As a younger person, I was accustomed to older people dying after I lost four grandparents in six years, plus both of my parents. Of course, I was sad, but it didn’t hit me until I began to lose friends my age and younger. Two of my coworkers died of cancer, which affected me profoundly. One of them passed a few days after my diagnosis and I begged the rest of the office not to tell her and she never knew. Another friend who was the leader and spirit of our patient advisory council at the hospital lost a 15-year battle with metastatic breast cancer, leaving all of us devastated. A husband and wife who took care of my dog when I was on a cruise passed away from cancer two months apart. I just lost a friend to dementia. My oldest and best friend from church died of a brain aneurysm. These deaths are happening more frequently, which is to be expected, I guess.

I am not a crier, but I wish in some ways I was. Instead, when grief hits me a dull ache in the region of my heart never goes away. It dulls with time but refuses to leave when I think about them.
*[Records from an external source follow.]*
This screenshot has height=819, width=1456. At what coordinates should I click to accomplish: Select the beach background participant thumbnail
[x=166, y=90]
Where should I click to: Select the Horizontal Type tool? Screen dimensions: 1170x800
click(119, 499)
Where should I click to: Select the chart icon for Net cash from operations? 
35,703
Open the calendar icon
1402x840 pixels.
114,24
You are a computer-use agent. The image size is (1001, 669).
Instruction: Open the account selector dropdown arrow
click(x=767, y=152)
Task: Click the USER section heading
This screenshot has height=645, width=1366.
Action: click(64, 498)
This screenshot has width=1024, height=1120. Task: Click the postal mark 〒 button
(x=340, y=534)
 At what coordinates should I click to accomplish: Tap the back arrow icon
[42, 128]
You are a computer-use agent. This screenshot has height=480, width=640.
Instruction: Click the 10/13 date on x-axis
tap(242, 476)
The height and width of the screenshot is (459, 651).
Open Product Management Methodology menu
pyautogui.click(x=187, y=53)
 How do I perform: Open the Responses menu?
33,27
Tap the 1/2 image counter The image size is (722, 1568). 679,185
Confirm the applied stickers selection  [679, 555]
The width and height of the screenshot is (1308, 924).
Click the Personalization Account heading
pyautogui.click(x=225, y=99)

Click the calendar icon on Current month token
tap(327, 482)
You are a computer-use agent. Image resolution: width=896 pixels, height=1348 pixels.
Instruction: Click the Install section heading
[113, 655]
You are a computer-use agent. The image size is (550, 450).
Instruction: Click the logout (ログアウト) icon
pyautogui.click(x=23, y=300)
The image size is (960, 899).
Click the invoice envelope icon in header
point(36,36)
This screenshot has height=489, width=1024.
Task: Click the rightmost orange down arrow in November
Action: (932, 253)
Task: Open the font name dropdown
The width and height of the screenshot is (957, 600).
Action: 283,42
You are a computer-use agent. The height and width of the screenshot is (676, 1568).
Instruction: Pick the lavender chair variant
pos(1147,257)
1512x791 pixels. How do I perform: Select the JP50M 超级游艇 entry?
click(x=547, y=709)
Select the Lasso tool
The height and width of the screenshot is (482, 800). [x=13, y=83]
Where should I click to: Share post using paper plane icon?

I have written other articles for CURE about the guilt I feel. Life just does not work out the way we expect. Our lives are not linear but go in circles, crisscrossing and crazy. I tell myself how precious life is and treasure each day. But I also feel a little part of my heart dying with each death. I truly hope I am not the last one standing, but no one can guarantee that. I know one thing. I am a better person for knowing every one of these people and carrying them with me in my heart. That to me is what life is all about.